Gelelim röportajın benim için en eğlenceli kısmına. Kayıt cihazı kapanıyor, sohbet başlıyor. Elbette ‘off the record’ şeyleri burada yazmayacağım, burası gözlemlerimin bir özeti. Bürsin eski arkadaşlarını etrafında tutuyor ve hatta onlarla çalışıyor. ‘Entourage’ dizisindeki gibiler. Bir yandan dayanışma halindeler diğer yandan da iş yapıyorlar ve hatta ‘takılıyorlar’. Kerem’in şöhretinden yararlanıp havuz partileri yaptıklarını görmedim, o ayrı… Hep birlikte hem eğleniyor hem de günde 24 saat, ‘Kerem Bürsin’ markası için çalışıyorlar.
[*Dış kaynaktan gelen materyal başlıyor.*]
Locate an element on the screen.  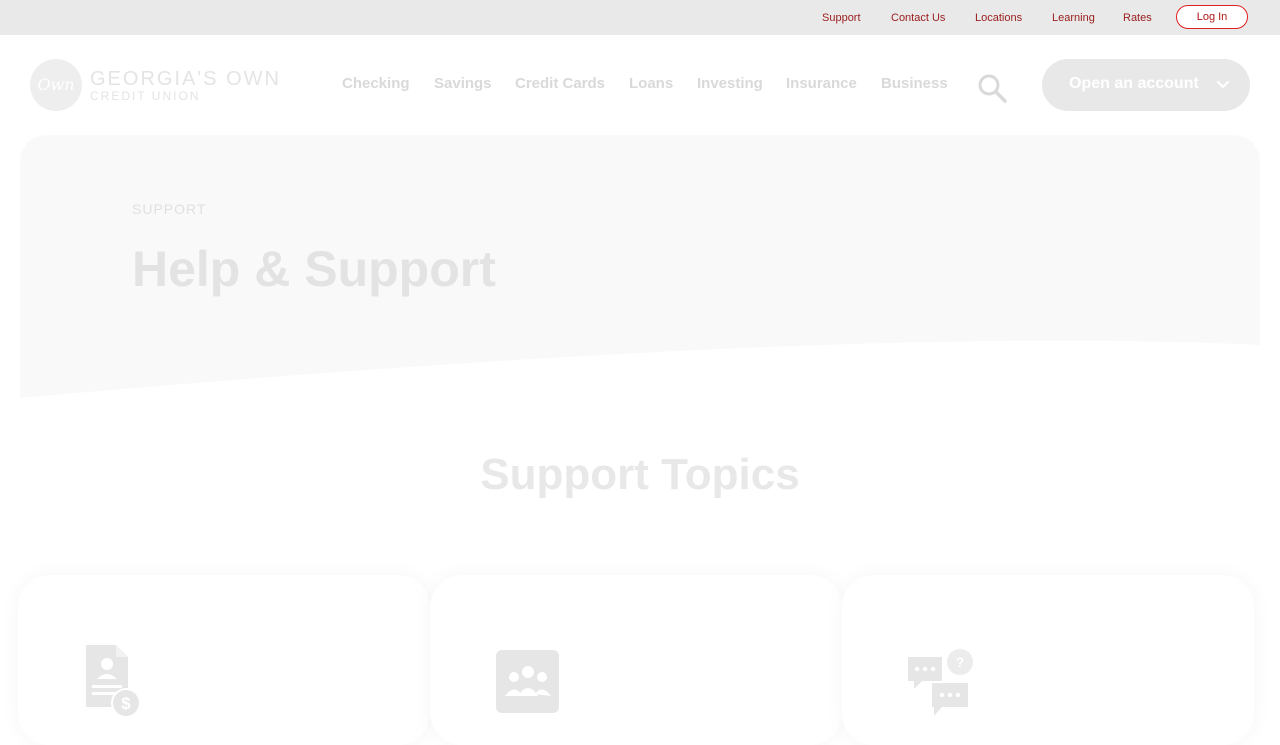
nav-item-credit-cards: Credit Cards is located at coordinates (560, 84).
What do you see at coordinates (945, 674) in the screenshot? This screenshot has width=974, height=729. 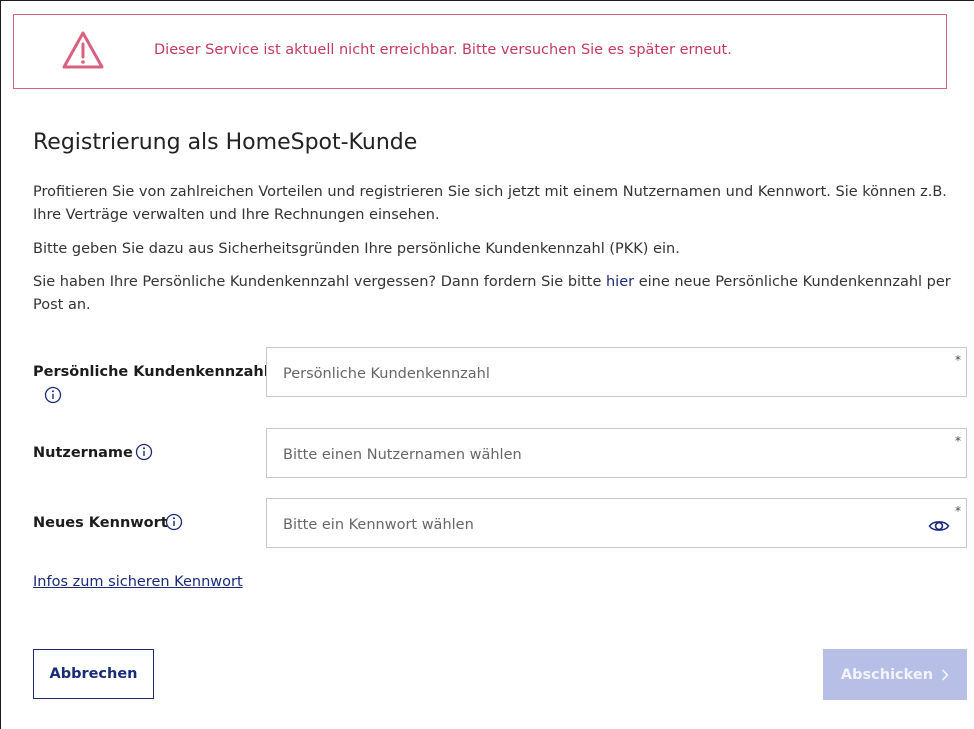 I see `chevron-right-icon` at bounding box center [945, 674].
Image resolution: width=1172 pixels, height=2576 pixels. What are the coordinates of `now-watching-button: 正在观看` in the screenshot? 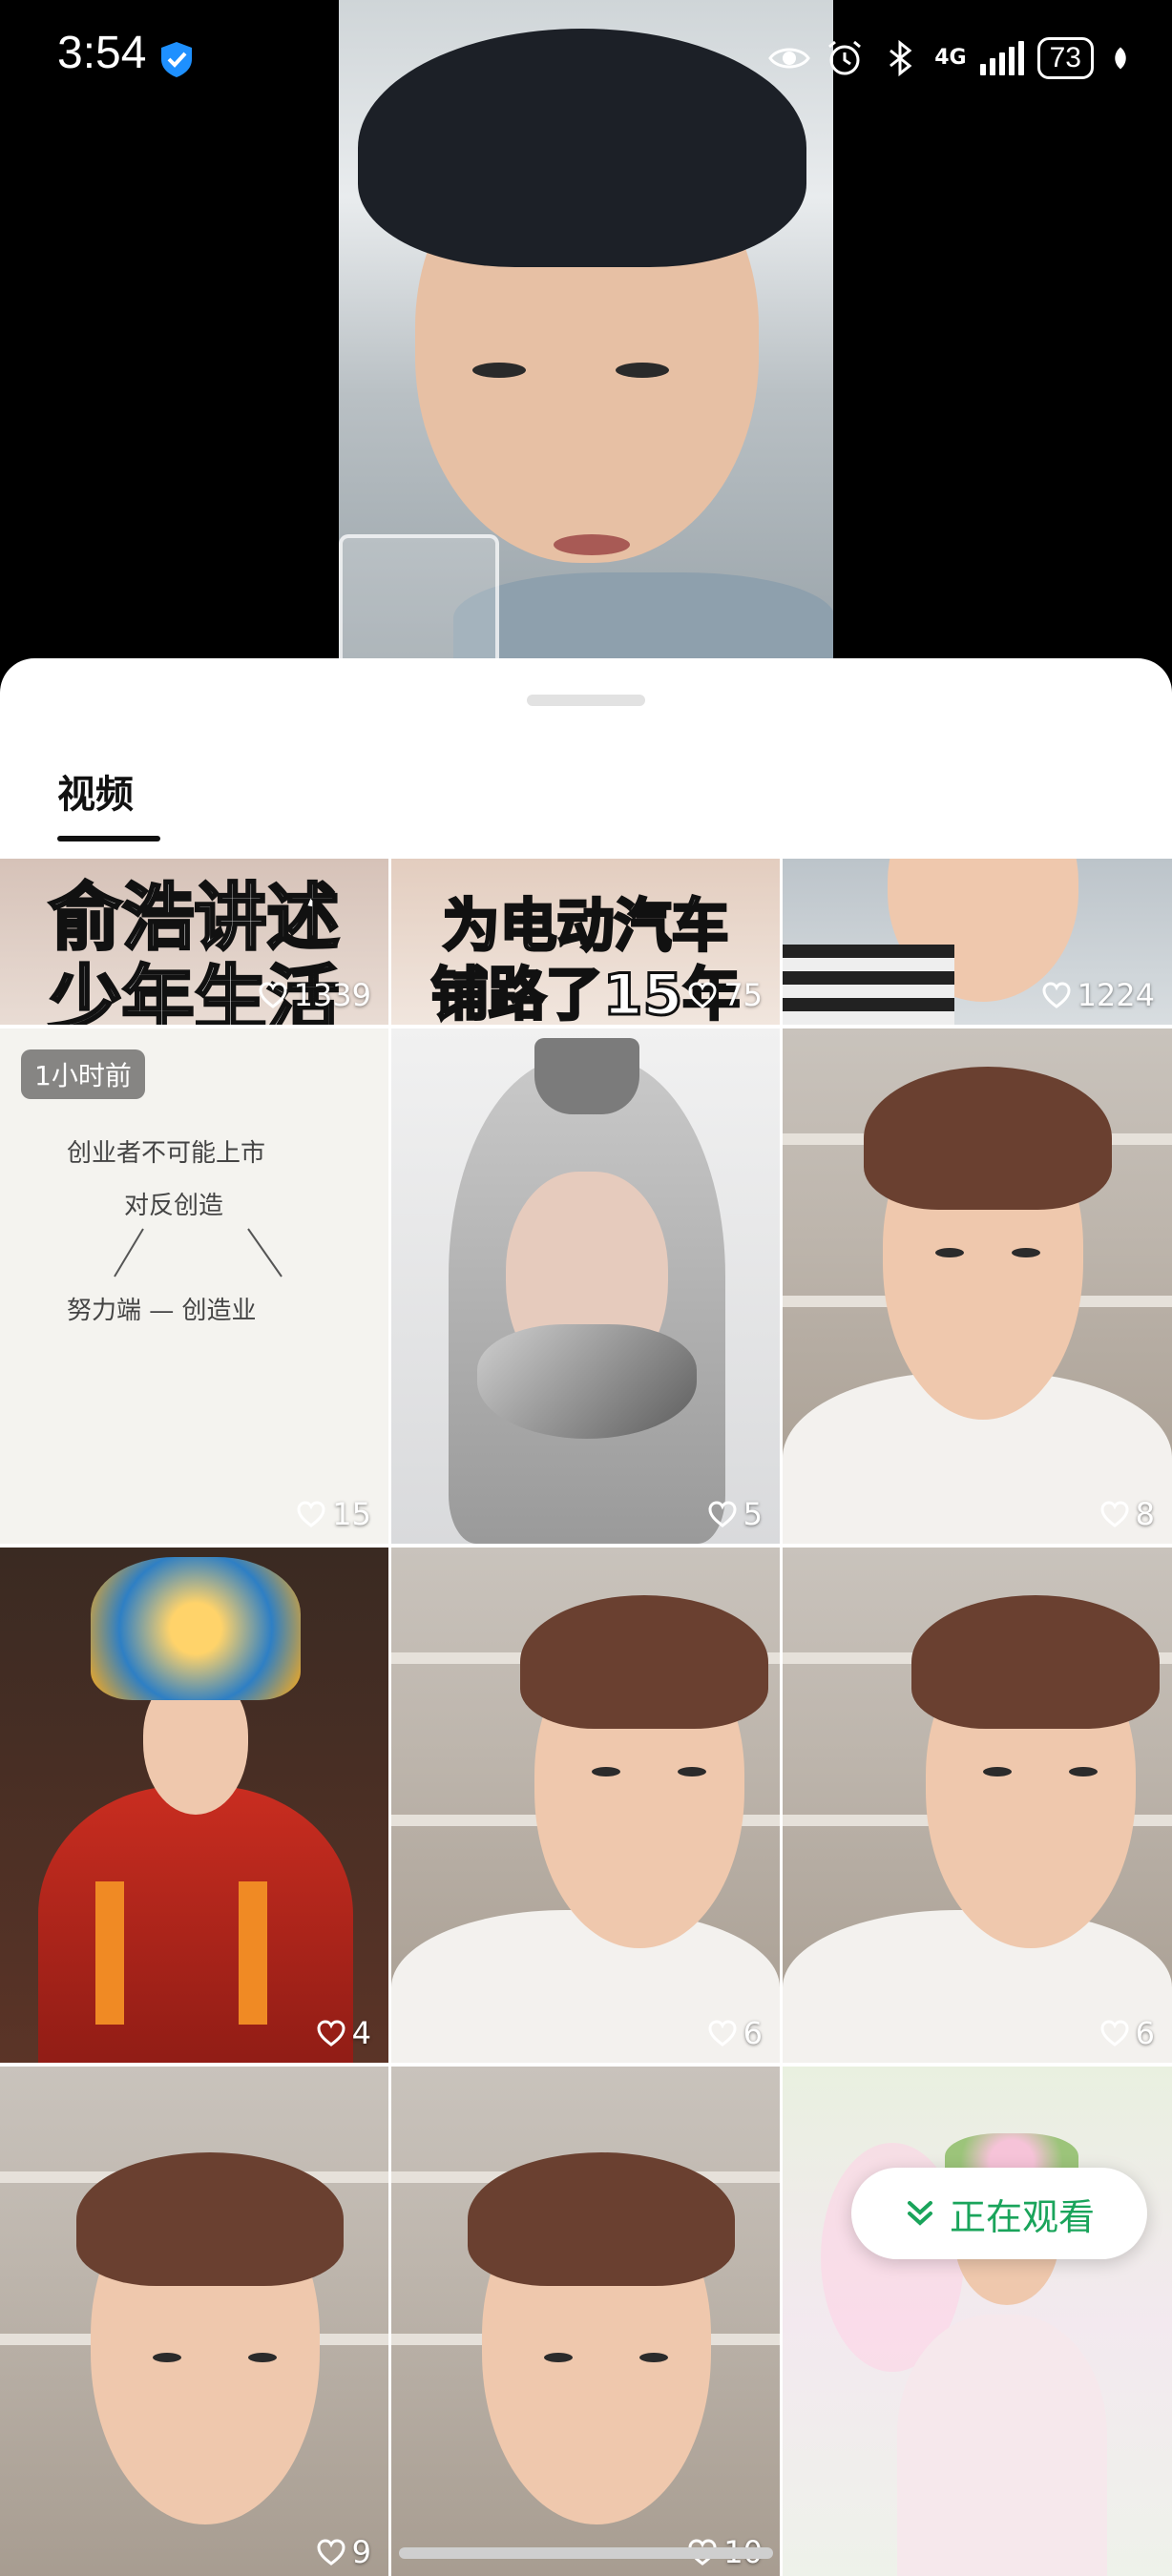 It's located at (999, 2213).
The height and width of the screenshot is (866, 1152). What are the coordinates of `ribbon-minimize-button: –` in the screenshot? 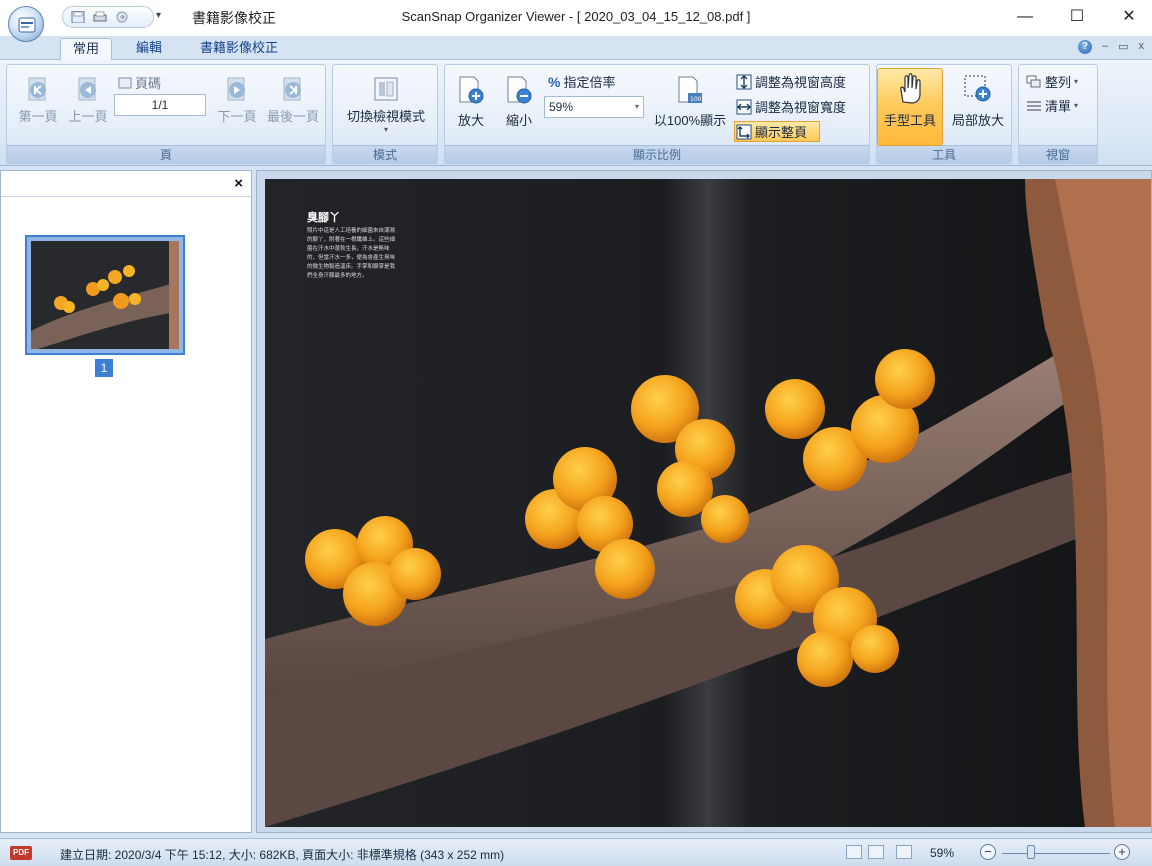 It's located at (1105, 47).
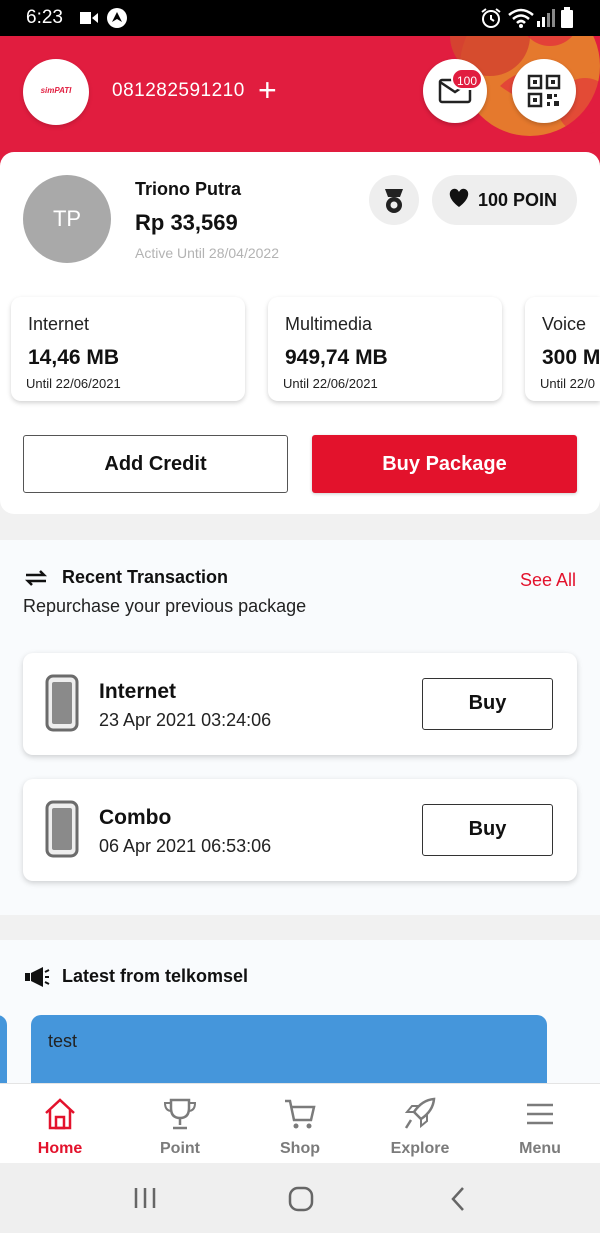 The height and width of the screenshot is (1233, 600). What do you see at coordinates (89, 18) in the screenshot?
I see `video-record-icon` at bounding box center [89, 18].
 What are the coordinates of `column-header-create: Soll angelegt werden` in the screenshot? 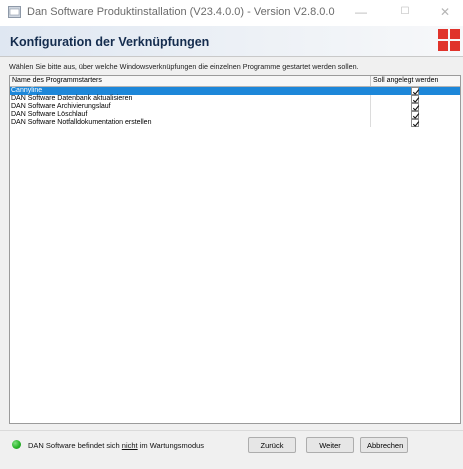 It's located at (416, 81).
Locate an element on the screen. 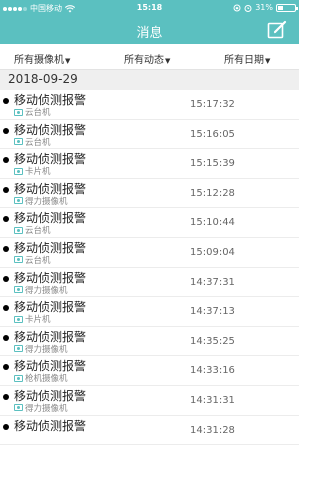 Image resolution: width=320 pixels, height=478 pixels. message-row: 移动侦测报警 得力摄像机 15:12:28 is located at coordinates (150, 194).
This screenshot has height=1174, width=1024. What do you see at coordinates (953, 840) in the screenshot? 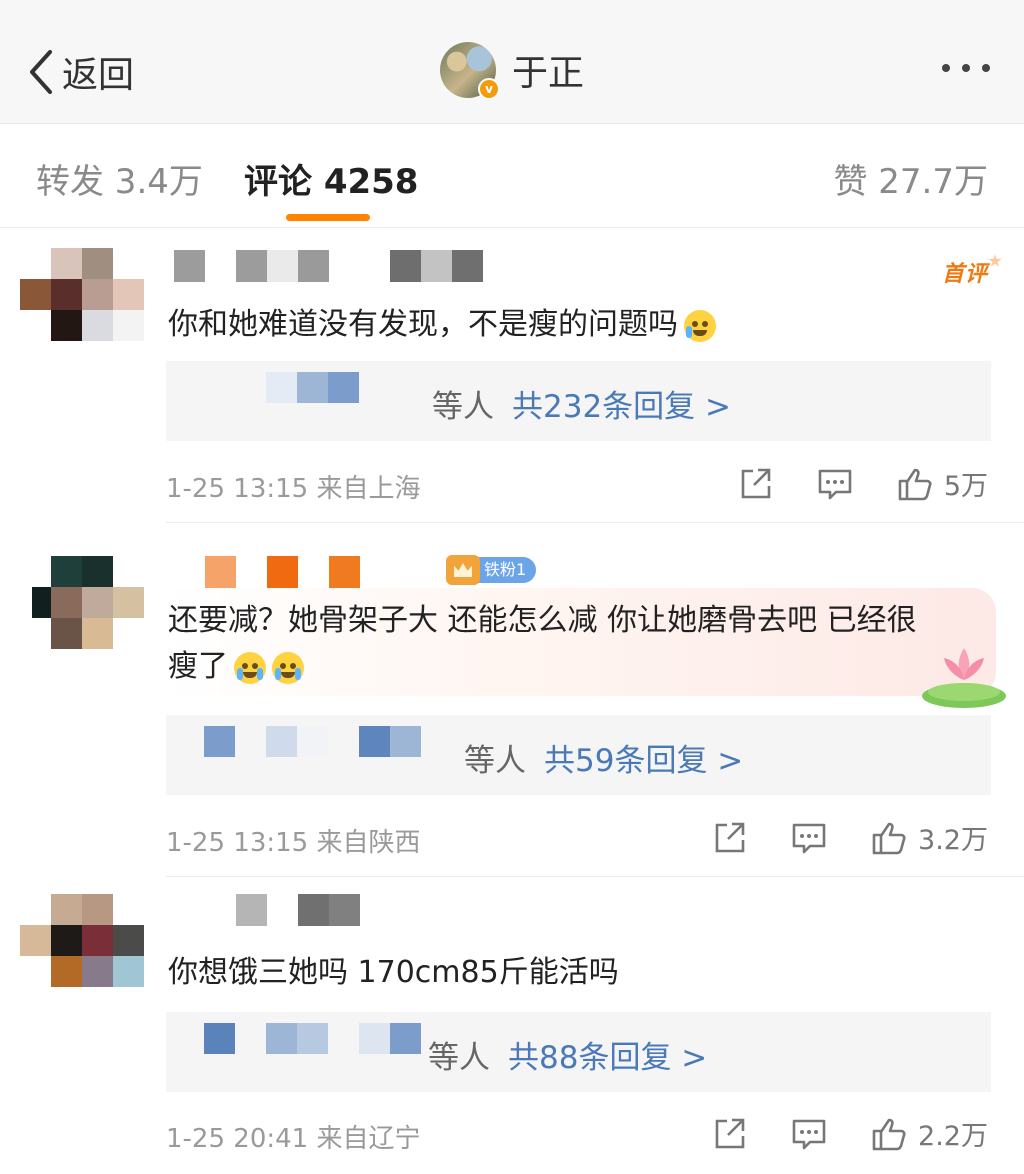
I see `like-count: 3.2万` at bounding box center [953, 840].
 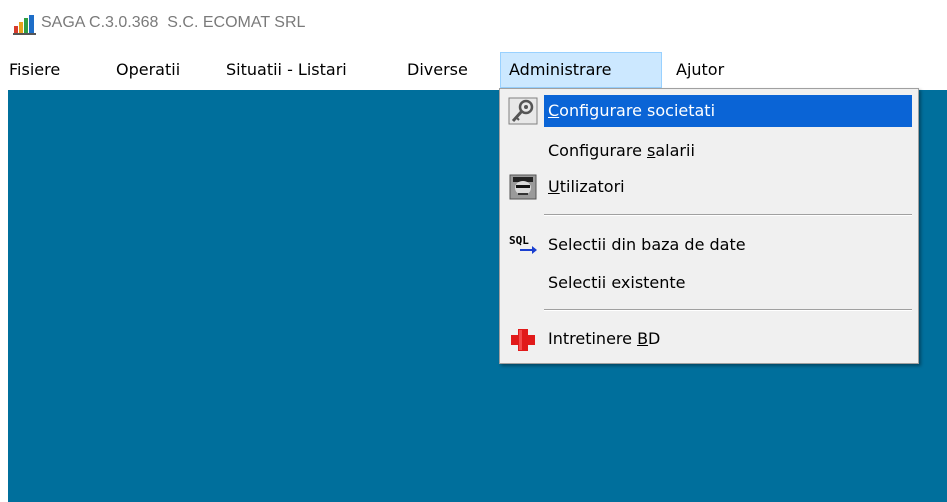 I want to click on sql-icon: SQL, so click(x=523, y=244).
Hepsi en az benim kadar eğlenerek Jimmy Fallon - Lip Sync Battle ve Jimmy Kimmel - Mean Tweets videolarını izliyor. Hatta Kerem’in Amerika’da yıllarca birlikte yaşadığı arkadaşı geçenlerde Lip Sync Battle’a katılmış, bize onun videolarını gösteriyor. Arkadaşı kim derseniz; ‘Orange is The New Black’ ve ‘How to Get Away with Murder’ dizilerinde izlediğimiz Matt McGorry. Bir yandan telefondan bu programları izlerken diğer yandan da biz neden böyle işler yapamıyoruz diye iç geçiriyoruz. Malum, biz ülkece jön seviyoruz. O hiç anlayamadığımız ‘jön’ tanımı bir kere kullanıldı mı artık ne açık ne de özgür olabilmek mümkün. Çünkü yeni jön çok dikkatli, çok sınırlı, çok efendi... Fazla konuşmayacak, komik olmayacak, kendiyle dalga geçmeyecek, politik fikrini söylemeyecek, zaten genel olarak pek fikri olmayacak. Ama en önemlisi keskin ve derin bakışlar atacak! Ama işte, Kerem Bürsin öyle biri değil. Bu yüzden insana umut veriyor. Bilgili, her anlamda donanımlı. Kendine, zihnine, bedenine, ruhuna yatırım yapıyor. Uluslararası programları, haberleri izliyor. Dünyada hangi yardım kuruluşu ne yapıyor, takip ediyor. Bir şeyler yapmak istiyor. Araştırıyor. Eminim hepimiz gibi onun da sisteme isyan ettiği oluyor. Ama Kerem Bürsin nesli bu şekilde devam ettiği sürece bizi ve sistemi değiştirecekler. O, zımba gibi karşınızda durdukça, kendinden önce çevresindekilerin huzuruna özen gösterdiğini gördükçe buna gerçekten inanıyorsunuz.